▶ WHAT YOU WILL DO:
Please copy out the entries below exactly, beginning with the line that contains "At what coordinates should I click to accomplish: Click the N4" and ending with the line that contains "You are a computer-use agent. Screen dimensions: 1456x819", and include nothing outside that span.

▶ RECORDS SUPPLIED:
• • • • • • •

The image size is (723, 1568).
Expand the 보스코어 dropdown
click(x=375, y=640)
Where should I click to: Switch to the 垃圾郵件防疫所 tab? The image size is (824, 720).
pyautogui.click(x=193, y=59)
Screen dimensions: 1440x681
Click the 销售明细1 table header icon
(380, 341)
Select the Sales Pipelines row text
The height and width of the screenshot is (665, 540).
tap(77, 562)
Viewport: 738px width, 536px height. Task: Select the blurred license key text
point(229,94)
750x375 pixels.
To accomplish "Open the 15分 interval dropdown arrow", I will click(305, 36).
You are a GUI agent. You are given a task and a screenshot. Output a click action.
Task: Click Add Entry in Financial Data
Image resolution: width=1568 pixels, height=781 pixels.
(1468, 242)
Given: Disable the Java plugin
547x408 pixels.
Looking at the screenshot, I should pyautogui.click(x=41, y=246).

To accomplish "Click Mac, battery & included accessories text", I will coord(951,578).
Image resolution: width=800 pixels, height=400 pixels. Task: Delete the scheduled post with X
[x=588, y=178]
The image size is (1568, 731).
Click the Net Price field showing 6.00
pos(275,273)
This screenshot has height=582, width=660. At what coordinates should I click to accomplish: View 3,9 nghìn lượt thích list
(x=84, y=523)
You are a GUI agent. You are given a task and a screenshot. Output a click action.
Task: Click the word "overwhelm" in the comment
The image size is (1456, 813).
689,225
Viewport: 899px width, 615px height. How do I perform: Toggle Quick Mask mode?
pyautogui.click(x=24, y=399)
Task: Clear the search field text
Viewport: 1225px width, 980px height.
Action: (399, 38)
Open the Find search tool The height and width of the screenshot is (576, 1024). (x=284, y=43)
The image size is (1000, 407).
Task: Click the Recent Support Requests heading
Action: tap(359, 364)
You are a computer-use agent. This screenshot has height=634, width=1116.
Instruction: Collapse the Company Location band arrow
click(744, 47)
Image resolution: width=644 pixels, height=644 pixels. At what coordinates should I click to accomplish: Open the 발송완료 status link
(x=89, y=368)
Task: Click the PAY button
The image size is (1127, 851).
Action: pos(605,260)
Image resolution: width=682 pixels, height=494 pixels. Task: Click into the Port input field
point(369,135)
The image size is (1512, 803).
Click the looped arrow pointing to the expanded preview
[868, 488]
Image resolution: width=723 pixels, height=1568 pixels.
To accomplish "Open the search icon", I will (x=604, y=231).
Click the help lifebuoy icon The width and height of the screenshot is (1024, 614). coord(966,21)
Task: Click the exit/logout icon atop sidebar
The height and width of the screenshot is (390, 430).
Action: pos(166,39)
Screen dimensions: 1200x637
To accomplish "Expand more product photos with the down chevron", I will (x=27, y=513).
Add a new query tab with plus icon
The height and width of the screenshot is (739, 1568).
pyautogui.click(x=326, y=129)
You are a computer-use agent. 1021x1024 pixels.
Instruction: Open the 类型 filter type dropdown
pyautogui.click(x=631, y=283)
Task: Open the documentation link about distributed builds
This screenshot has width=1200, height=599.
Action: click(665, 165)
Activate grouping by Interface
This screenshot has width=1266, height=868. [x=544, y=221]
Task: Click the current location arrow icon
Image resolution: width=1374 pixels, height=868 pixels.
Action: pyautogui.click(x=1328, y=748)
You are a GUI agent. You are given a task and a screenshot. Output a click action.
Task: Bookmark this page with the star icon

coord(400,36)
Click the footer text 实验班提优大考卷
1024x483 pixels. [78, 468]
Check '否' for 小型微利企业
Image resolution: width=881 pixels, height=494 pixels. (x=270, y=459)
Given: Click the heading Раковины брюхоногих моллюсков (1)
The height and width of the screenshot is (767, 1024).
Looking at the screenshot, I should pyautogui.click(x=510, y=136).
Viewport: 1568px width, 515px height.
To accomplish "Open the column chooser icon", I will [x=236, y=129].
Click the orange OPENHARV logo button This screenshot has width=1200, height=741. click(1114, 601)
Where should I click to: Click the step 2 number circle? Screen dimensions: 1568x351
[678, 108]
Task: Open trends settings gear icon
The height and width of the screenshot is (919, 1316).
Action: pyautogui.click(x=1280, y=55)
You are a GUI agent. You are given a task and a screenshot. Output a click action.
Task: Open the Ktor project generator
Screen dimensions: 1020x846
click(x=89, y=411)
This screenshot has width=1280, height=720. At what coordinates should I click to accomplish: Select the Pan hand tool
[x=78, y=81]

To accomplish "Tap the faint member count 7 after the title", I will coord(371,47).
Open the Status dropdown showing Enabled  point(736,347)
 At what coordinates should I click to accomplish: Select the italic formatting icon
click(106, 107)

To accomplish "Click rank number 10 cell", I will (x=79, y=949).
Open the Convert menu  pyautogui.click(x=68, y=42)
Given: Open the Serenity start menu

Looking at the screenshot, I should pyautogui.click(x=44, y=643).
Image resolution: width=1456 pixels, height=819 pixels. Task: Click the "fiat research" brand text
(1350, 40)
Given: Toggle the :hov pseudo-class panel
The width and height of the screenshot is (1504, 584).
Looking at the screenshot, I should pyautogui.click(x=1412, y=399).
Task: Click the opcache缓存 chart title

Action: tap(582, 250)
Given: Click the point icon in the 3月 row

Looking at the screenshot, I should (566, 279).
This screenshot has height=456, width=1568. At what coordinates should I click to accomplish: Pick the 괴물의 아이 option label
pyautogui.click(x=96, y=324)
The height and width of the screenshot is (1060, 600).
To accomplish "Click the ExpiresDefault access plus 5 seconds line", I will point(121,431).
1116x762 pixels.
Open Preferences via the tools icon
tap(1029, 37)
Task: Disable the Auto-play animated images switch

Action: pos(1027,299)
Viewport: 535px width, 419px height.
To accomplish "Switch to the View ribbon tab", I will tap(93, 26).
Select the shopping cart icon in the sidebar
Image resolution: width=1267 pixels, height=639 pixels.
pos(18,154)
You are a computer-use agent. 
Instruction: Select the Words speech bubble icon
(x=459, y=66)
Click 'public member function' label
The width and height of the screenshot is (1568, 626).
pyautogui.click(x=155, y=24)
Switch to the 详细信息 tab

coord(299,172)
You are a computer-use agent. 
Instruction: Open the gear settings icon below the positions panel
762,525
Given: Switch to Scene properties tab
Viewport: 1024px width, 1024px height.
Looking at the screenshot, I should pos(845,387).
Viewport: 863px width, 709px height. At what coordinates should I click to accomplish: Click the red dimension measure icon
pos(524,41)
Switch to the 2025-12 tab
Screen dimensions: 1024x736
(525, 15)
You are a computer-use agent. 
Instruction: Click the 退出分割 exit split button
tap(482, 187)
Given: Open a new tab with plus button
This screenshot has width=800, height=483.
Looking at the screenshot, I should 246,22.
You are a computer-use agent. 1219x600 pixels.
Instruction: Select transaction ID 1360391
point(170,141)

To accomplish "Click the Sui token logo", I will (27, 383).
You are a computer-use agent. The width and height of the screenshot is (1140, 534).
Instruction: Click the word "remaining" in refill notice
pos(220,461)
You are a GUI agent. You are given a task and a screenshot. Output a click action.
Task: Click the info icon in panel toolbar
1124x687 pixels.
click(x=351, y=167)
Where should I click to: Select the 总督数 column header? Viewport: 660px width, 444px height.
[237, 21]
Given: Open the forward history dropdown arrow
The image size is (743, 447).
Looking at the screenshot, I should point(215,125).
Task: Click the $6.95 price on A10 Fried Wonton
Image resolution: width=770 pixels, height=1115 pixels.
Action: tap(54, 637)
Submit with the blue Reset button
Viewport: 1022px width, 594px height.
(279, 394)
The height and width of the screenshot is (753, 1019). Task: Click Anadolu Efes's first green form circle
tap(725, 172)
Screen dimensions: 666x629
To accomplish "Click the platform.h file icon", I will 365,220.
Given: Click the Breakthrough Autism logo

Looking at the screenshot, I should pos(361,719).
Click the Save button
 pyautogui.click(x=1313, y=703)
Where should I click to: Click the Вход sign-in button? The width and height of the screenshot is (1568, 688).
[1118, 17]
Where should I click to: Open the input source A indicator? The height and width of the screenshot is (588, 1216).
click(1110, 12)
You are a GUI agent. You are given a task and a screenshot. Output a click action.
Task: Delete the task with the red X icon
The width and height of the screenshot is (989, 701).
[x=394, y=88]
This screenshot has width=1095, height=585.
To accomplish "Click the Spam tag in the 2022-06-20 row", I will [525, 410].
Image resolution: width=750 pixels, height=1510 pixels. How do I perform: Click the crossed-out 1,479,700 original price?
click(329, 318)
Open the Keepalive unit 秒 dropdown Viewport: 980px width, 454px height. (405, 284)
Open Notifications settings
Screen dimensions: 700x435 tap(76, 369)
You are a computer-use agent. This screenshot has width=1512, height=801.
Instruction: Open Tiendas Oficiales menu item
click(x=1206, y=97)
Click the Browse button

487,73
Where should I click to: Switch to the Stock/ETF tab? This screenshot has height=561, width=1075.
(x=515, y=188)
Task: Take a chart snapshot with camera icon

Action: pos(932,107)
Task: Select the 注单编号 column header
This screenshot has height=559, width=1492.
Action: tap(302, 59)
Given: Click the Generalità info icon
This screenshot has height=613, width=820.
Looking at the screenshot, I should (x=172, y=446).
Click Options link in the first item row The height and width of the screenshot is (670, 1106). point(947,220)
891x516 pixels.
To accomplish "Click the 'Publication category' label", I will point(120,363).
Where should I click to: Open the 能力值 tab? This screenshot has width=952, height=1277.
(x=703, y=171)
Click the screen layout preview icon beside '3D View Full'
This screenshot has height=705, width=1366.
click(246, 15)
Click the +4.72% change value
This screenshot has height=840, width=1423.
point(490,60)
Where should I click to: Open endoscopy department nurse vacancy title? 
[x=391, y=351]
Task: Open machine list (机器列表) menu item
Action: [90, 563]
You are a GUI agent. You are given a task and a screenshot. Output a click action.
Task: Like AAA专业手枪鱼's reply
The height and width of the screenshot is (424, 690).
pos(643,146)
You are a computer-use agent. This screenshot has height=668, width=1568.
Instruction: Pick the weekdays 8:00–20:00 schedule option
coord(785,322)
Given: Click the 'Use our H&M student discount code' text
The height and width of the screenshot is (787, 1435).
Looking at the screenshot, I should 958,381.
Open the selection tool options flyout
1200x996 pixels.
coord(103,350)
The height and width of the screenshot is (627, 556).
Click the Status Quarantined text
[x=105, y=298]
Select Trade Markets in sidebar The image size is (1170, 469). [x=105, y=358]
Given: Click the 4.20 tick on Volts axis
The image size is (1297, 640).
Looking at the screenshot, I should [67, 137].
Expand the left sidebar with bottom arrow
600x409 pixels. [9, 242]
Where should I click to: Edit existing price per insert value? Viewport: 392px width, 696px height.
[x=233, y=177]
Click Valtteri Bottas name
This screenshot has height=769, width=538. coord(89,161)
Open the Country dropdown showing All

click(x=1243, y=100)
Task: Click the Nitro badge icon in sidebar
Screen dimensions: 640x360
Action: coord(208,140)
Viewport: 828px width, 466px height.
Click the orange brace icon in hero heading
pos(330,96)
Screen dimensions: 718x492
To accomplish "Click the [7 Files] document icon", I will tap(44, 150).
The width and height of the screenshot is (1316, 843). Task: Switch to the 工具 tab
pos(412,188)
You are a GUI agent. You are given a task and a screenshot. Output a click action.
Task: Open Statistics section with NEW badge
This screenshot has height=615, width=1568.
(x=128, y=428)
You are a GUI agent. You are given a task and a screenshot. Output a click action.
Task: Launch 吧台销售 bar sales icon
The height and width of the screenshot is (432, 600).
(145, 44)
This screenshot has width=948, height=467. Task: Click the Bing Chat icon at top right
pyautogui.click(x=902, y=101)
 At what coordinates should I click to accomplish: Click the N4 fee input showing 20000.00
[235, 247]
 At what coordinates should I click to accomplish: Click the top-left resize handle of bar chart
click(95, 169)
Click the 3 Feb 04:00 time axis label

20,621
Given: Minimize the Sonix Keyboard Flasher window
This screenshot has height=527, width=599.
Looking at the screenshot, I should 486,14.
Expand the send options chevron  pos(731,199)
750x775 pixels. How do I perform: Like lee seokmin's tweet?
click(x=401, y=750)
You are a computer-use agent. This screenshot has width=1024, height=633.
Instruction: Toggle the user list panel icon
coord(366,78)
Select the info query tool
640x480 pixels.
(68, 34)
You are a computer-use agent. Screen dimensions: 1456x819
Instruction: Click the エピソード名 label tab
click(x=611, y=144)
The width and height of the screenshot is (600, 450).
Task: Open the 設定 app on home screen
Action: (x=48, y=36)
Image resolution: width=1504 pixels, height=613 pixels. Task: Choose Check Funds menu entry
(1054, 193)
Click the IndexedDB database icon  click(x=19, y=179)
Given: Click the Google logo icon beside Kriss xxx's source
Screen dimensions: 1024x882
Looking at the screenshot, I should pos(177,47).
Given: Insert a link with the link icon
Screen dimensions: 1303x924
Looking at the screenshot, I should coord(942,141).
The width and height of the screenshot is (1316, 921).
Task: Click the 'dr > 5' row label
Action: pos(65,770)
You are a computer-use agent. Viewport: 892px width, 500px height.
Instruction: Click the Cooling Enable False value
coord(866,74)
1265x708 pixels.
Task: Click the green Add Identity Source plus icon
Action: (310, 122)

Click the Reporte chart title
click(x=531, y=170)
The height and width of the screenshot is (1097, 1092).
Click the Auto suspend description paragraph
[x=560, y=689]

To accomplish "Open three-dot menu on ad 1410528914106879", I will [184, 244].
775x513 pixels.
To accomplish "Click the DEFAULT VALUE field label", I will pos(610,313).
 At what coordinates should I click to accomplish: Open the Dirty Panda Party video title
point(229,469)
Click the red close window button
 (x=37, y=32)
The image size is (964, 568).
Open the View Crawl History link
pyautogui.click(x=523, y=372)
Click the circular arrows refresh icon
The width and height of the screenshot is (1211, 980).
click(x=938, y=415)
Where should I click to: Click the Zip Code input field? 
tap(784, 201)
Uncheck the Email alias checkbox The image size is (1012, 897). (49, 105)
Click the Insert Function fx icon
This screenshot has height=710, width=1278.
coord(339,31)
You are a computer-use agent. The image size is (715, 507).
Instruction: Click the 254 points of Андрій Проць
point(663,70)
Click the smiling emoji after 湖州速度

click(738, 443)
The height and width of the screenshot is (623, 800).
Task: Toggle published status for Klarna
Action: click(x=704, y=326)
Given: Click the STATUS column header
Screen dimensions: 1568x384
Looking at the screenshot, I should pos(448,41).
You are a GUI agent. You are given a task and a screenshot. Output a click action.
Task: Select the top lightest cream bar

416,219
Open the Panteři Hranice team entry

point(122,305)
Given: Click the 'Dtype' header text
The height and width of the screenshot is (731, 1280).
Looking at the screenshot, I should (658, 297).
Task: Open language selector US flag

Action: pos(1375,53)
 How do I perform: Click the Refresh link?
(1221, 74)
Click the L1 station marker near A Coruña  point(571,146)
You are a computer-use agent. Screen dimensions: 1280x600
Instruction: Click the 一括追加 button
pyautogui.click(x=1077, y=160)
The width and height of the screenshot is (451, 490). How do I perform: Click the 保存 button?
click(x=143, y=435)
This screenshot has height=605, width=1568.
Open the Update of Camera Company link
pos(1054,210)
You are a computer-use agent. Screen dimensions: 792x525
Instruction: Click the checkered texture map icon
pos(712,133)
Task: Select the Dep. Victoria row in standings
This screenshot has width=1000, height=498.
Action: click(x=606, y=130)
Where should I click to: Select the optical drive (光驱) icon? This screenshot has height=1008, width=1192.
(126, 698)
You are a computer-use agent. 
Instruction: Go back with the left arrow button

• • • • • • •

▶ RESULT FOR THIS TASK:
 At what coordinates should I click to accomplish: Click the N4 fee input showing 20000.00
[235, 247]
 At what coordinates should I click to accomplish: Click the top-left resize handle of bar chart
click(95, 169)
Click the 3 Feb 04:00 time axis label

20,621
Given: Minimize the Sonix Keyboard Flasher window
This screenshot has height=527, width=599.
Looking at the screenshot, I should 486,14.
Expand the send options chevron  pos(731,199)
750x775 pixels. How do I perform: Like lee seokmin's tweet?
click(x=401, y=750)
You are a computer-use agent. This screenshot has width=1024, height=633.
Instruction: Toggle the user list panel icon
coord(366,78)
Select the info query tool
640x480 pixels.
(68, 34)
You are a computer-use agent. Screen dimensions: 1456x819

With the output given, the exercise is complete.